Start of Entries shown
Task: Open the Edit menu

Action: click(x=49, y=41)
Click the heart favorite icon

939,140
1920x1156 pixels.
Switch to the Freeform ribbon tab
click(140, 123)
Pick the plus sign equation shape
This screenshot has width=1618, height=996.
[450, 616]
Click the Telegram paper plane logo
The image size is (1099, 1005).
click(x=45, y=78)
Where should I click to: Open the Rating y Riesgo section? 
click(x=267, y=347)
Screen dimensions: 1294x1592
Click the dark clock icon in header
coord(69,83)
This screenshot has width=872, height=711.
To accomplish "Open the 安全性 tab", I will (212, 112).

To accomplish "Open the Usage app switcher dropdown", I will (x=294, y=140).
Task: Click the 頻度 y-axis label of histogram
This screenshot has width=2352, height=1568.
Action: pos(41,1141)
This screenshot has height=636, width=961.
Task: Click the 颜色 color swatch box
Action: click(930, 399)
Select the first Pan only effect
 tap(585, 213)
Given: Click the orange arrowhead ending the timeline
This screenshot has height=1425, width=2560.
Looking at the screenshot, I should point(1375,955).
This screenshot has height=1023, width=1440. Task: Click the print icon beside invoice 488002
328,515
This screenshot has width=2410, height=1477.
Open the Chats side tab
End of Entries shown
Repeat word for word the stretch of the records above from the line containing "Pick the plus sign equation shape" through the end of the records.

▸ **Final answer**:
Pick the plus sign equation shape
This screenshot has width=1618, height=996.
[450, 616]
Click the Telegram paper plane logo
The image size is (1099, 1005).
click(x=45, y=78)
Where should I click to: Open the Rating y Riesgo section? 
click(x=267, y=347)
Screen dimensions: 1294x1592
Click the dark clock icon in header
coord(69,83)
This screenshot has width=872, height=711.
To accomplish "Open the 安全性 tab", I will (212, 112).

To accomplish "Open the Usage app switcher dropdown", I will (x=294, y=140).
Task: Click the 頻度 y-axis label of histogram
This screenshot has width=2352, height=1568.
Action: pos(41,1141)
This screenshot has height=636, width=961.
Task: Click the 颜色 color swatch box
Action: click(930, 399)
Select the first Pan only effect
 tap(585, 213)
Given: Click the orange arrowhead ending the timeline
This screenshot has height=1425, width=2560.
Looking at the screenshot, I should point(1375,955).
This screenshot has height=1023, width=1440. Task: Click the print icon beside invoice 488002
328,515
This screenshot has width=2410, height=1477.
Open the Chats side tab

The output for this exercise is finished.